翌日早朝から遠くの公民館など歩き回ったが名簿に名前は無い。残るは周囲が津波で覆われた立入禁止の中学校だけだが、ここは周囲の水深が一メートル超えなので自衛隊員が立入りを禁止にしている。災害避難所交代の時間が迫っていたので断念して戻ることにした。
職場の災害避難所で生活する人も減ってきた。近隣の公民館で本格的な災害避難所が設営運営されたため、そちらに移動したようだった。なので職場の災害避難所は解除して通常の業務を再開した。仕事をひと段落終えて再度家に帰ることができたのは、あの日から一週間後のことである。
真っ先にあの中学校へ向かった。
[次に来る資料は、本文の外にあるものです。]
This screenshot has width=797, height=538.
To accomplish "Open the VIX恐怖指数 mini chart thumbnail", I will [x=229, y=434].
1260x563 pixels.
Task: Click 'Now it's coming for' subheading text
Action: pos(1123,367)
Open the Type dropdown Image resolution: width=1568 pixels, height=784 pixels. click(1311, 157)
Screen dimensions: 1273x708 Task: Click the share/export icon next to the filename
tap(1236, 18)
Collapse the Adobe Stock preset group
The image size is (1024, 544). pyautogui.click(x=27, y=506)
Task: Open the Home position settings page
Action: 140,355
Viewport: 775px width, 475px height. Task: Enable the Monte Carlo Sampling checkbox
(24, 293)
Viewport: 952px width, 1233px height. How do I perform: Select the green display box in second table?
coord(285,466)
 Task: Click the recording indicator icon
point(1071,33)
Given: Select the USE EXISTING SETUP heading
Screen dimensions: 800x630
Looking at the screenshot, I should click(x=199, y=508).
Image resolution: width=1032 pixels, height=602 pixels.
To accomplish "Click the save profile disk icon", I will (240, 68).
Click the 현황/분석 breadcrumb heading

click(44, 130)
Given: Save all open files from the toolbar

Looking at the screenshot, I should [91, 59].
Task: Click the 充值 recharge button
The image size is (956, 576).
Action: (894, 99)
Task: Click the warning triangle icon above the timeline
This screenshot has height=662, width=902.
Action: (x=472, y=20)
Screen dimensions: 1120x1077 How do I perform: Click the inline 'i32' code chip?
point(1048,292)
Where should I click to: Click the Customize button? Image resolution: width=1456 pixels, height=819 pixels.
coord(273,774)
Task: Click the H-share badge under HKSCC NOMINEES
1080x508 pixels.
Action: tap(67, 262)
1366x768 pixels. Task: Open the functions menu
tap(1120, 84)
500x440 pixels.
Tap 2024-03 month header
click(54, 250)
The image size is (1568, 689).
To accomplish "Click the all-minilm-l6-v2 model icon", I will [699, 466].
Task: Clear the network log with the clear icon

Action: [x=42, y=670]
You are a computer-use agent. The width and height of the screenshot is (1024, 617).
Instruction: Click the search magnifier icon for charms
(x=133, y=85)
周囲の水もある程度引いていたので梯子をつかって二階の廊下まで渡る事ができた。自衛隊員も居なくなっている。恐る恐る梯子を使って二階まで渡ると廊下は避難している人で賑わっていた、連絡掲示板の場所を尋ねると職員室前にあると言われて向かうと大きな模造紙に多くの名前が書かれている。
祈るような気持ちで名前を探していたら担任が声をかけてくれた。担任にやっと会えたと同時に「息子さん、無事ですよ」と言われたときは、言い表せない喜びを感じた。
息子と学年主任は家政婦さんの家まで歩いて行っているので帰りは不明とのことだった。どうやら迎えに来ない保護者は私だけのようだったので、最悪なことも考えて、先生たちは息子を連れて家政婦宅まで行ってみることにしたようだ。
まだ職場の災害避難所の片づけや仕事の残務があるので次に来られるのは三日後だと伝えて帰った。その日は安堵のあまり熟睡する。翌朝、熟睡したのはもう何日振りだろうと思った。
災害避難所の最終片付けも終了し、水道と電気の供給が徐々に始まる。まだまだ支援物資に頼らなければならない日々だが、コンビニエンスストアやスーパーマーケットも僅かばかりの食材だが品を揃え始めてきた。